*** DATA LISTING ***

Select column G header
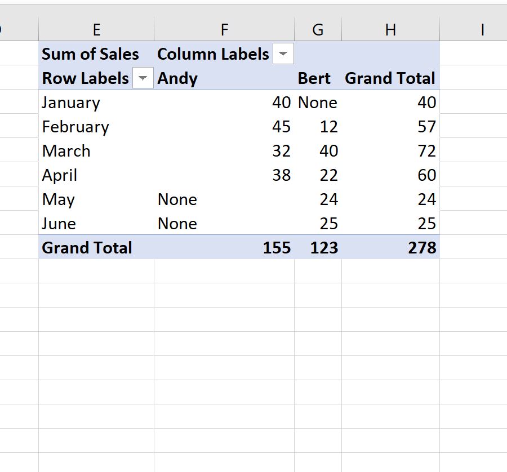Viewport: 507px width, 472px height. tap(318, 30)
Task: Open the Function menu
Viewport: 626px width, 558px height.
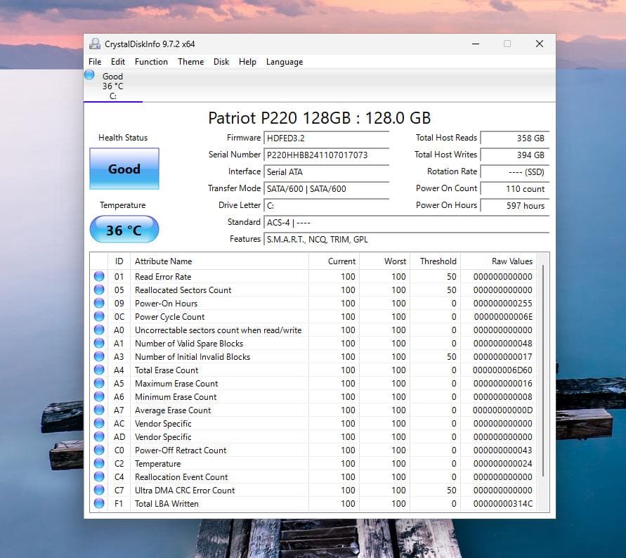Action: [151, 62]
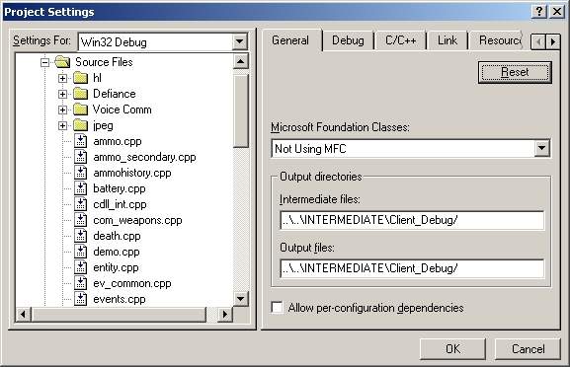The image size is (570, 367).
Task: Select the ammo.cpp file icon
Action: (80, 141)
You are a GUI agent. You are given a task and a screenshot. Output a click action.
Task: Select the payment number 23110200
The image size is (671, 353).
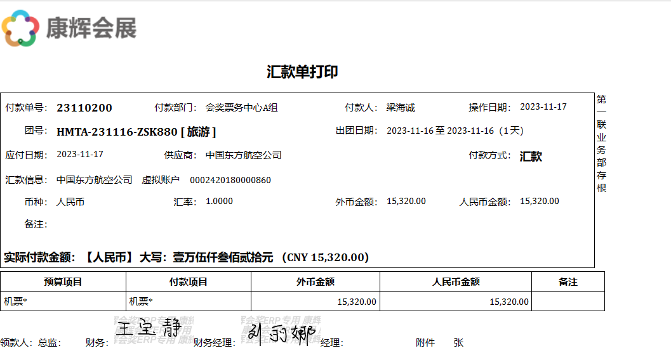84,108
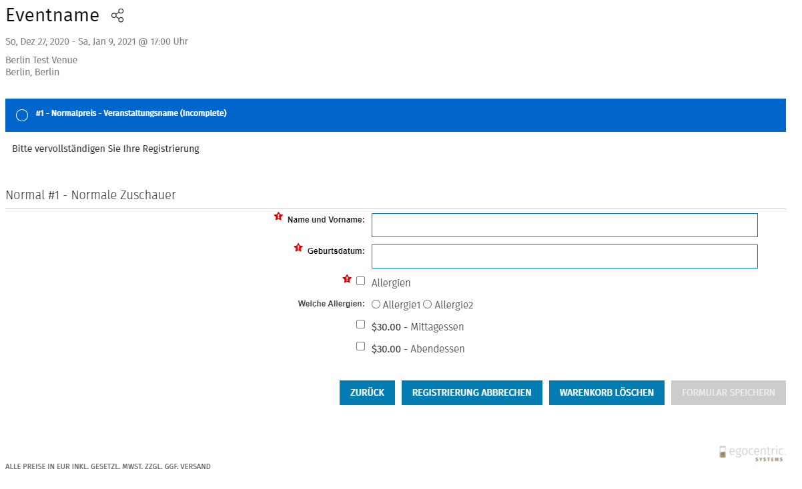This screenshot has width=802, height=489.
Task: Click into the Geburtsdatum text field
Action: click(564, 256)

*** End of DATA LISTING ***
*** DATA LISTING ***

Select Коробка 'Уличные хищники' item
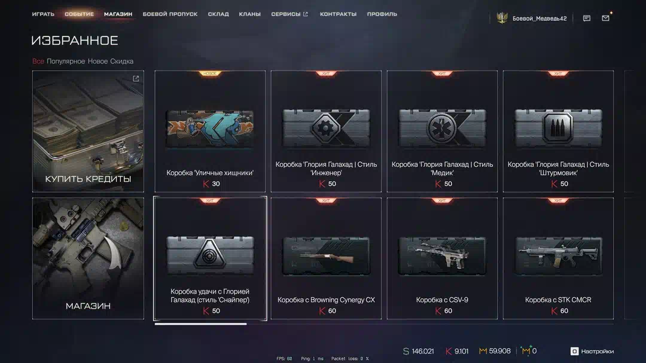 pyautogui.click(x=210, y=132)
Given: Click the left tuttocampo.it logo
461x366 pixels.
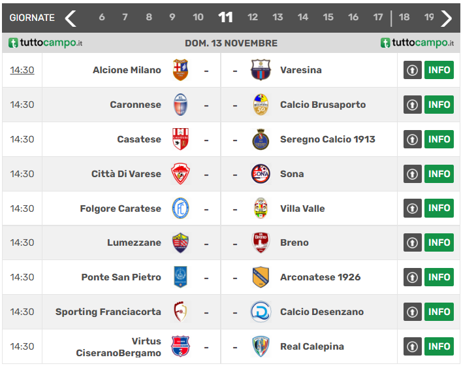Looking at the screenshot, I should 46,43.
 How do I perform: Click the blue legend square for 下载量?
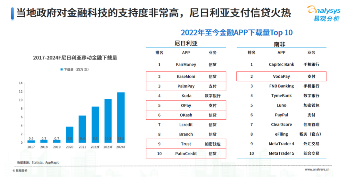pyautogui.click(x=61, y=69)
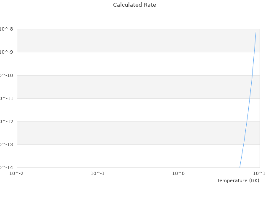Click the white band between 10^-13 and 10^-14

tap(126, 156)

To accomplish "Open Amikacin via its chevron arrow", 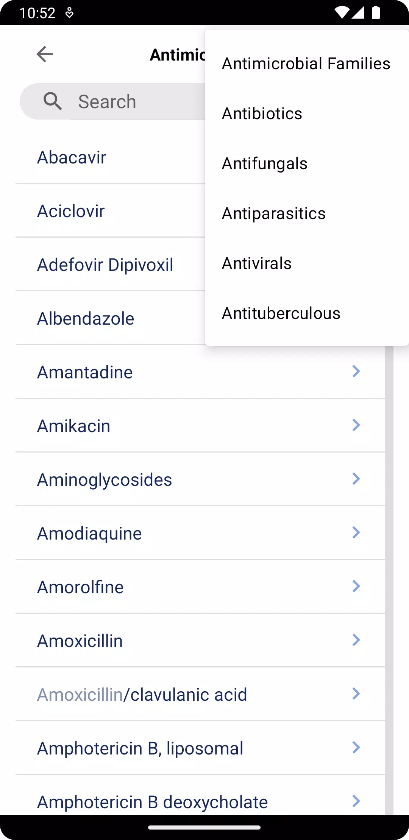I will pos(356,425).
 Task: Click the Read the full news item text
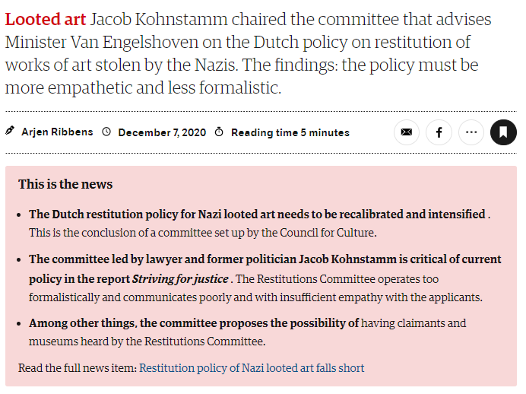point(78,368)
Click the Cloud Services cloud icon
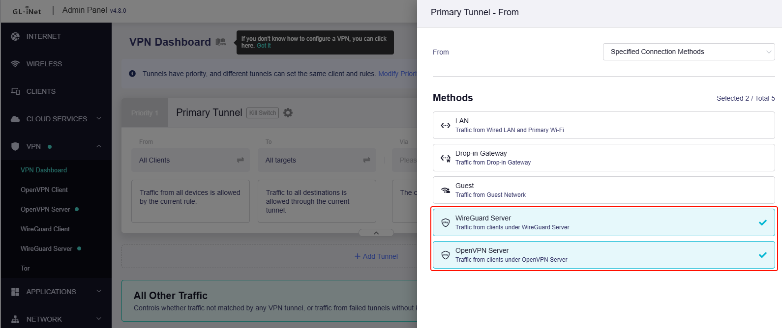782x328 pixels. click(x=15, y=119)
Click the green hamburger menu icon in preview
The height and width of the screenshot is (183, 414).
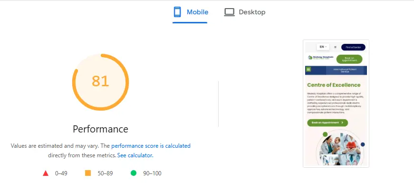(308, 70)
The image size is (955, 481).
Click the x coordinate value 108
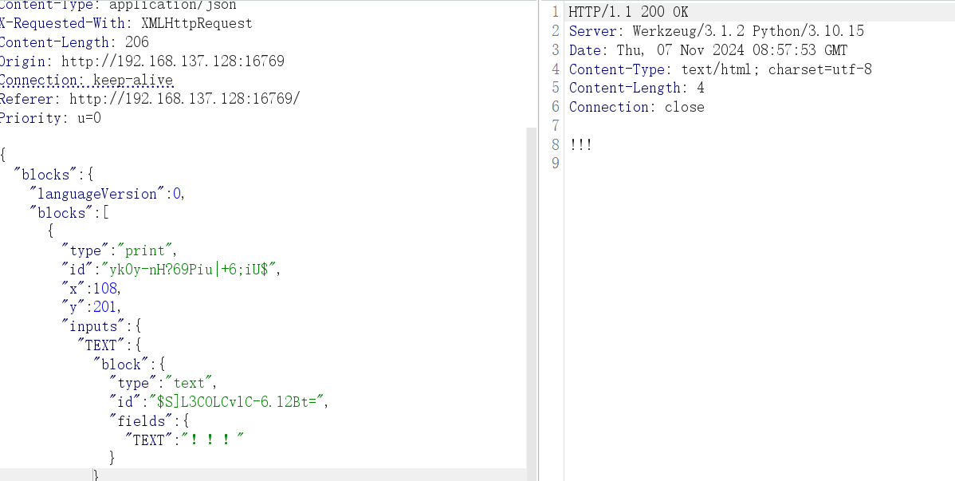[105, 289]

*** End of DATA LISTING ***
*** DATA LISTING ***

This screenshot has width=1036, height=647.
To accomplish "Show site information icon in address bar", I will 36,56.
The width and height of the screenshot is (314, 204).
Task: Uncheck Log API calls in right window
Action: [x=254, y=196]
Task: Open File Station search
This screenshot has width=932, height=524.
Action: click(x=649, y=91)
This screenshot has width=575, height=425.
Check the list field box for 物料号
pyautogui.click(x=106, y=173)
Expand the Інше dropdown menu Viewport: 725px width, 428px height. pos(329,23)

*** End of DATA LISTING ***

The reply should be nothing but the number of lines in the listing above that include "menu".

### WRITTEN ANSWER
3